‘Life’ YouTube channel and the notion of extended content

“Life in a Day” has made its Sundance debut, and now has a sleek YouTube channel that offers a variety of clips for the viewing. Given, of course, that the Ridley Scott/Kevin MacDonald crowdsourcing project is not a standard linear film but rather more of a mosaic, means that any clip it shows would seem to be both an excerpt of the larger project and an artifact in itself.

YouTube began as the ultimate amateur venue, the idea of turning the camera on yourself and putting the result out into the void, and  with that it also helped reconfigure the way people watch video, why they watch it, and how they do (or don’t) distinguish between professional and amateur. A video 0f Egyptian protests caught on a cell phone camera can have the power of the most highly produced news content; a video of a guy doing dance moves can get 160 million views and not make him any money.

Where does that leave documentary filmmakers?

Monetizing gets harder in a world of free content, but linear gets harder, too. Television adapted to the invention of the remote control by often collapsing down story into something with smaller reward cycles – be it sitcoms with a stream of lame one liners, or a new “challenge” every three minutes.

In essence, online viewing may turn audience habits into the same dynamic in which iTunes destroyed the concept of an “album” by selling off individual songs like car parts. The notion of a record as being a larger entity, which had evolved in a way that had done away largely with 45 singles, was deconstructed.

So, is YouTube, online viewing and a world in which there are always multiple distractions mean that documentaries will become more component-driven? To some degree, the movement in documentary toward reality “plots” may be part of a response.

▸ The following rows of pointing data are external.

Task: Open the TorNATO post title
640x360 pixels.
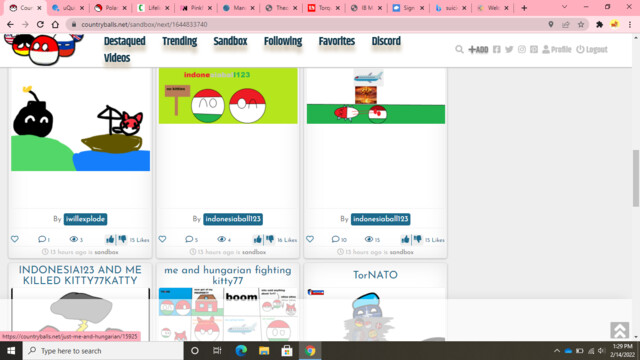Action: (375, 275)
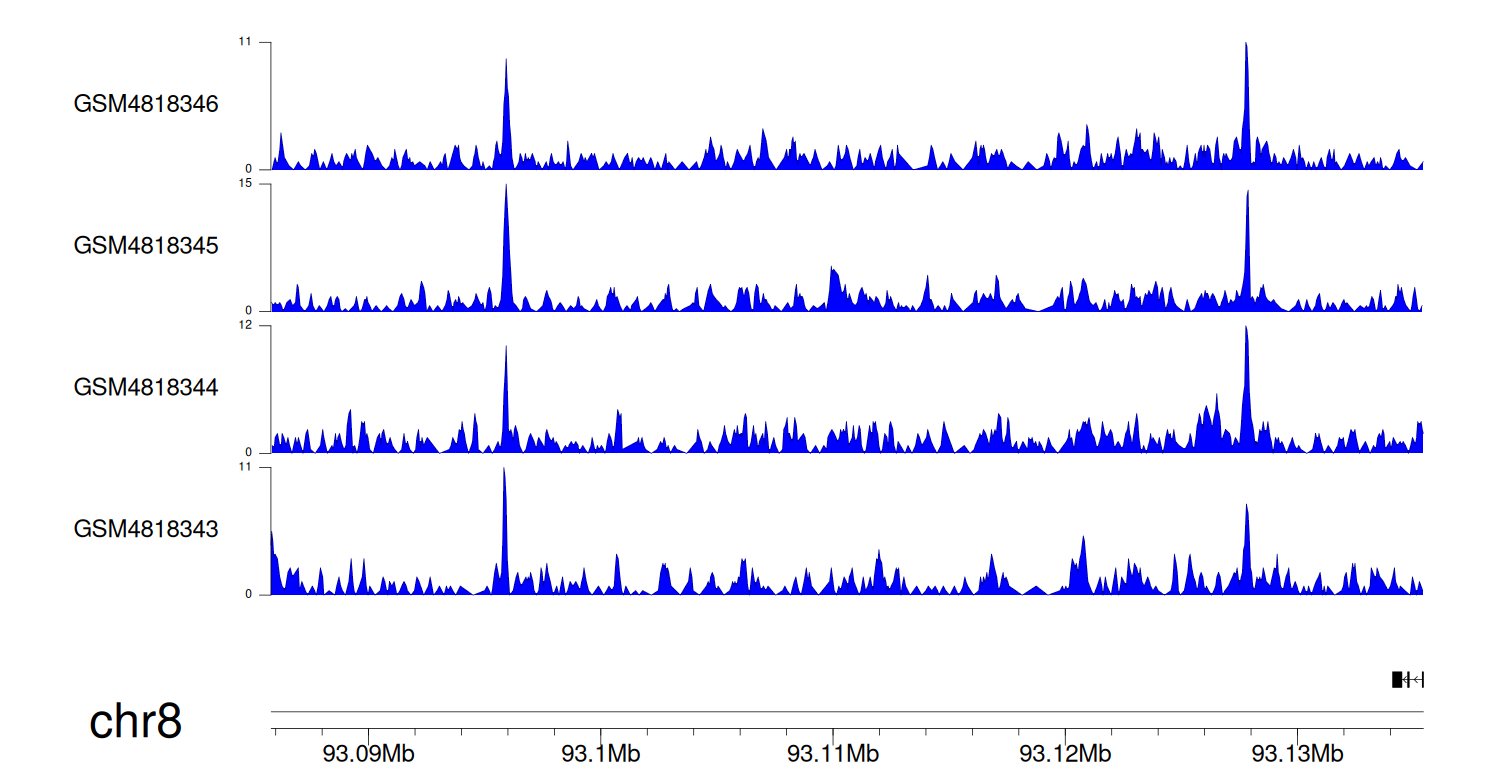Click the 93.11Mb axis tick label

click(x=833, y=753)
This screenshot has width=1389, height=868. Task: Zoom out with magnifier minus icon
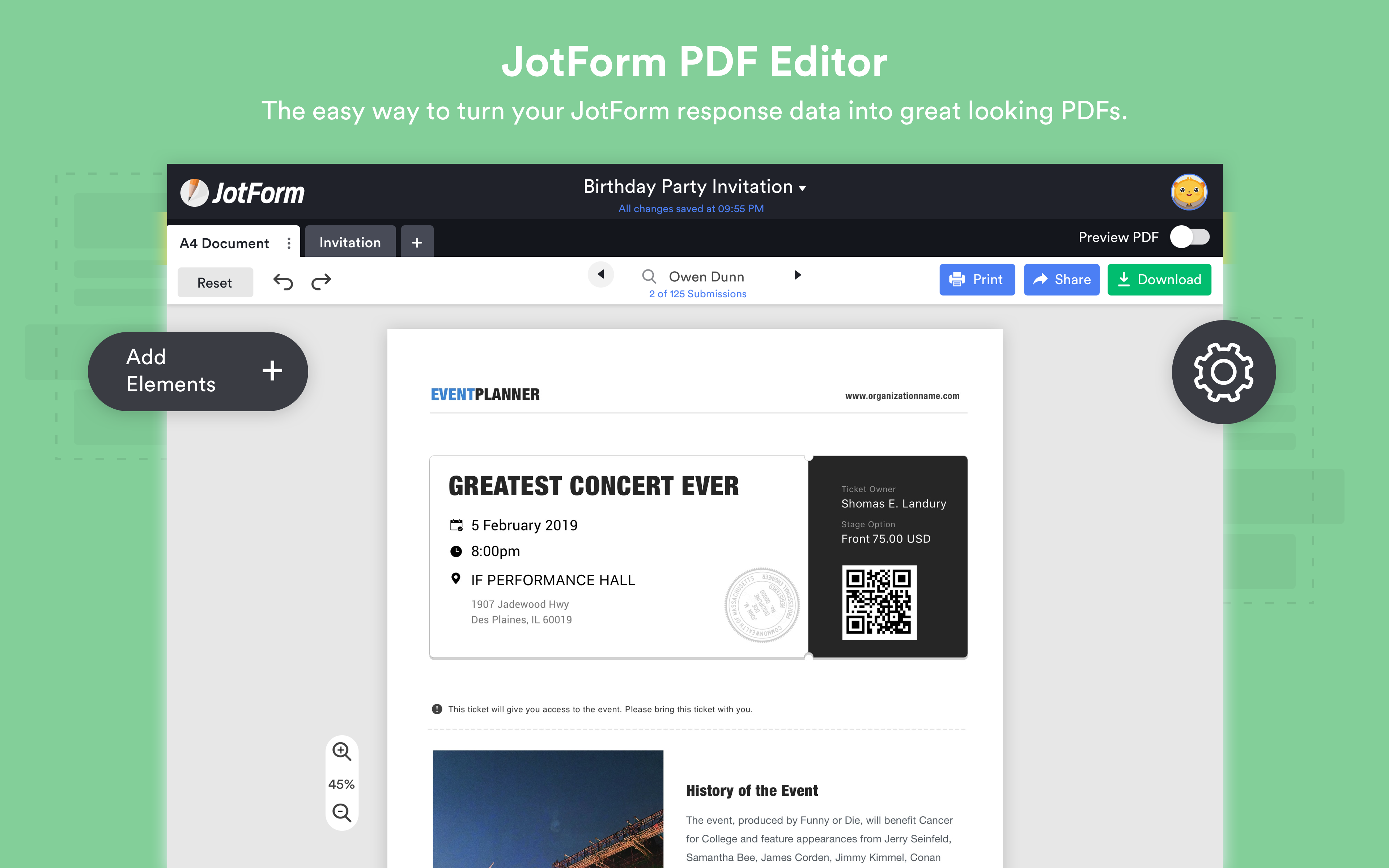(x=342, y=812)
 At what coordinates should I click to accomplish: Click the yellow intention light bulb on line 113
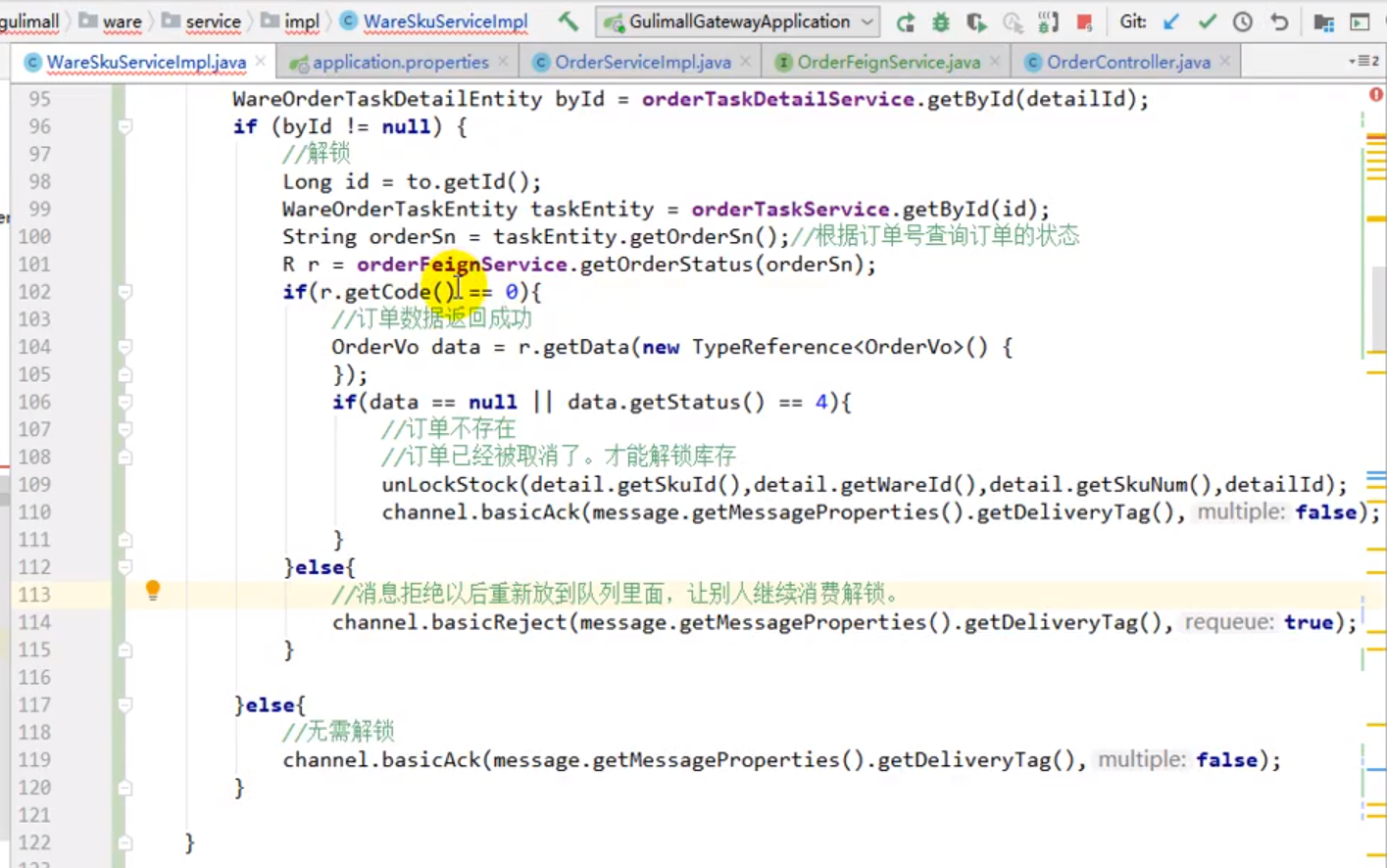coord(153,590)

But if documentary “film” is really going to be a web-based phenomena, thinking about websites such as “Life’s” is worthy exploration. The website is often seen as the extended content, but to a lot of people, it’s the content itself, in an age of quick movement through digital space.

When newspapers began grudgingly putting up websites in the mid-1990s, they saw it as no more than a promotional device for the paper-and-ink product. We can all see where that went. So a web presence we think of as publicity may become, in many ways, the product itself, in which the film is the “extended” media. Some filmmakers, like some newspapers a decade ago, are beginning to get ahead of the curve.

Comments

3 Responses to “‘Life’ YouTube channel and the notion of extended content”
  1. M Matusky says:

    Chang, Paradigm shift, Obsolesce; call it what you want but only in death do things stay the same.

    The “new media” on-line, interactive, non-linear, participatory; that is the new paradigm. We still make music and films in a linear fashion, but they are delivered in a very different way now, how to take advantage of this and not be ruined by it is the real question. The “free” nature of content on the web is fine, as long as it cost nothing to make! The only “free” content I put up is what I would otherwise have to have an advertising or marketing expense. If you need to make money, do so, put your content behind a “pay-wall” many models exist, and surprisingly they are not “popular” so what! Do you want a million views or a thousand customers? That is the real choice.

    The million views, can lead to a thousand customers if you have structured your offering to work like a business, If your model is to give everything away, I hope you can get enough grants to live on, because you will eventually fail, or you are putting up content for ego gratification without concern for revenue, great if you have a well paying day job, for those who don’t you have to use the system at hand and figure out a way to make it pay.

    M

  2. alexj says:

    I’ve been having related documentary thoughts of late. Wrote recently on my blog: “John Grierson defines a documentary as the “creative treatment of actuality.” Bill Nichols reminds us that every doc has a voice: reflexive, authoritative, poetic, etc. Given documentary’s roots in time based media (film and video), we have historically thought of the crafting of such an argument through artistically arranged fragments of filmed reality as a linear enterprise. But for the sake of Zuckerberg, let’s grow this to encompass a network: a “documentary” that sits multi-spatially, as well as temporally, on and about the web and within all the media that converge there. As Facebook unrolls its creatively voiced but highly authorized, ah-shucks he has a girlfriend and a foundation, interpretation of Mark’s sorry story, we see a new kind of documentary coming into being alongside the very social networks it covers, shamelessly uses, and owns: the creative and also corporate controlled, multi-platformed, expertly networked, and then user-ventriloquized treatments of reality.”
    It is the dimentioanlity of this new turn that seems most exciting to me as a documentary maker, allowing for montage practices that mimic the many that Eisenstein named (in space, time, screen, emotion and between) so many years ago. I’ve been engaging in just such montage digital writing practices in my free online video-book about YouTube just out from MIT.